What follows are records. Restate all of them word for word.
*** SOURCE RECORDS ***
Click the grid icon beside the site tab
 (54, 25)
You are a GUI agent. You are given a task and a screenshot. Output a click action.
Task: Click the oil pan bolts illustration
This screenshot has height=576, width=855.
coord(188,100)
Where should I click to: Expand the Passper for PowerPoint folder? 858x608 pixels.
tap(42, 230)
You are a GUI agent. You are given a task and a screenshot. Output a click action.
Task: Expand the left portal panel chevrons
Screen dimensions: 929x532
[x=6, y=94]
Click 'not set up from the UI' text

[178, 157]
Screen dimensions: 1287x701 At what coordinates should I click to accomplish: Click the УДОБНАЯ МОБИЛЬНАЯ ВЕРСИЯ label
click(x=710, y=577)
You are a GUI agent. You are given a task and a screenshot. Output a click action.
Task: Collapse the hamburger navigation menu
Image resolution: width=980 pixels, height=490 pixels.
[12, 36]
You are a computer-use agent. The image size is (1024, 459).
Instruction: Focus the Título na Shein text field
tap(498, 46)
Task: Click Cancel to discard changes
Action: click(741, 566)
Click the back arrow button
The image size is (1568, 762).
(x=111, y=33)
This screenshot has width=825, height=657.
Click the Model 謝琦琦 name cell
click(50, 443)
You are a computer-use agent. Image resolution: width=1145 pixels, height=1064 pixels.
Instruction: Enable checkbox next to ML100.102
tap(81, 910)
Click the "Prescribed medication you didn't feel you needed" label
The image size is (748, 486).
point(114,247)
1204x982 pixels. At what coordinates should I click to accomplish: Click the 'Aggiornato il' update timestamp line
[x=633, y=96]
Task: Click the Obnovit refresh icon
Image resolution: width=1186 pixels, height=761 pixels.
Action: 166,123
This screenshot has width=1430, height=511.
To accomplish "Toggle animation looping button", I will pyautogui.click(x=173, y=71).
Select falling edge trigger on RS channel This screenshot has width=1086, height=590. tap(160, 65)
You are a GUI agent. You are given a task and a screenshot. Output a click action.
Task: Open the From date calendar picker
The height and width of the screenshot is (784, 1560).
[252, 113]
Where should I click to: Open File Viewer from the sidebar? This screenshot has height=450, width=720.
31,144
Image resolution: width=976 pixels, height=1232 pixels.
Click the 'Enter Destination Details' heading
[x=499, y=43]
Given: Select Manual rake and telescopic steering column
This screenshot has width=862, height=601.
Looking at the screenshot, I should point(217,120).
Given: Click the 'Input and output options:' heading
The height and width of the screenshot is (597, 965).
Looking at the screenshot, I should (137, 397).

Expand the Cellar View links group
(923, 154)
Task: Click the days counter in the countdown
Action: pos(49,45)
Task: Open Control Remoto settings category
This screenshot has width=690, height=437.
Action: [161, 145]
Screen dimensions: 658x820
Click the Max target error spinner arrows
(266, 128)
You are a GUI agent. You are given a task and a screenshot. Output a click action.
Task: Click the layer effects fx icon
*** End of SOURCE RECORDS ***
# PROBLEM SOLUTION:
Click the grid icon beside the site tab
 (54, 25)
You are a GUI agent. You are given a task and a screenshot. Output a click action.
Task: Click the oil pan bolts illustration
This screenshot has height=576, width=855.
coord(188,100)
Where should I click to: Expand the Passper for PowerPoint folder? 858x608 pixels.
tap(42, 230)
You are a GUI agent. You are given a task and a screenshot. Output a click action.
Task: Expand the left portal panel chevrons
Screen dimensions: 929x532
[x=6, y=94]
Click 'not set up from the UI' text

[178, 157]
Screen dimensions: 1287x701 At what coordinates should I click to accomplish: Click the УДОБНАЯ МОБИЛЬНАЯ ВЕРСИЯ label
click(x=710, y=577)
You are a GUI agent. You are given a task and a screenshot. Output a click action.
Task: Collapse the hamburger navigation menu
Image resolution: width=980 pixels, height=490 pixels.
[12, 36]
You are a computer-use agent. The image size is (1024, 459).
Instruction: Focus the Título na Shein text field
tap(498, 46)
Task: Click Cancel to discard changes
Action: click(741, 566)
Click the back arrow button
The image size is (1568, 762).
(x=111, y=33)
This screenshot has width=825, height=657.
Click the Model 謝琦琦 name cell
click(50, 443)
You are a computer-use agent. Image resolution: width=1145 pixels, height=1064 pixels.
Instruction: Enable checkbox next to ML100.102
tap(81, 910)
Click the "Prescribed medication you didn't feel you needed" label
The image size is (748, 486).
point(114,247)
1204x982 pixels. At what coordinates should I click to accomplish: Click the 'Aggiornato il' update timestamp line
[x=633, y=96]
Task: Click the Obnovit refresh icon
Image resolution: width=1186 pixels, height=761 pixels.
Action: 166,123
This screenshot has width=1430, height=511.
To accomplish "Toggle animation looping button", I will pyautogui.click(x=173, y=71).
Select falling edge trigger on RS channel This screenshot has width=1086, height=590. tap(160, 65)
You are a GUI agent. You are given a task and a screenshot. Output a click action.
Task: Open the From date calendar picker
The height and width of the screenshot is (784, 1560).
[252, 113]
Where should I click to: Open File Viewer from the sidebar? This screenshot has height=450, width=720.
31,144
Image resolution: width=976 pixels, height=1232 pixels.
Click the 'Enter Destination Details' heading
[x=499, y=43]
Given: Select Manual rake and telescopic steering column
This screenshot has width=862, height=601.
Looking at the screenshot, I should point(217,120).
Given: Click the 'Input and output options:' heading
The height and width of the screenshot is (597, 965).
Looking at the screenshot, I should (137, 397).

Expand the Cellar View links group
(923, 154)
Task: Click the days counter in the countdown
Action: pos(49,45)
Task: Open Control Remoto settings category
This screenshot has width=690, height=437.
Action: [161, 145]
Screen dimensions: 658x820
Click the Max target error spinner arrows
(266, 128)
You are a GUI agent. You are given a task and a screenshot. Output a click action.
Task: Click the layer effects fx icon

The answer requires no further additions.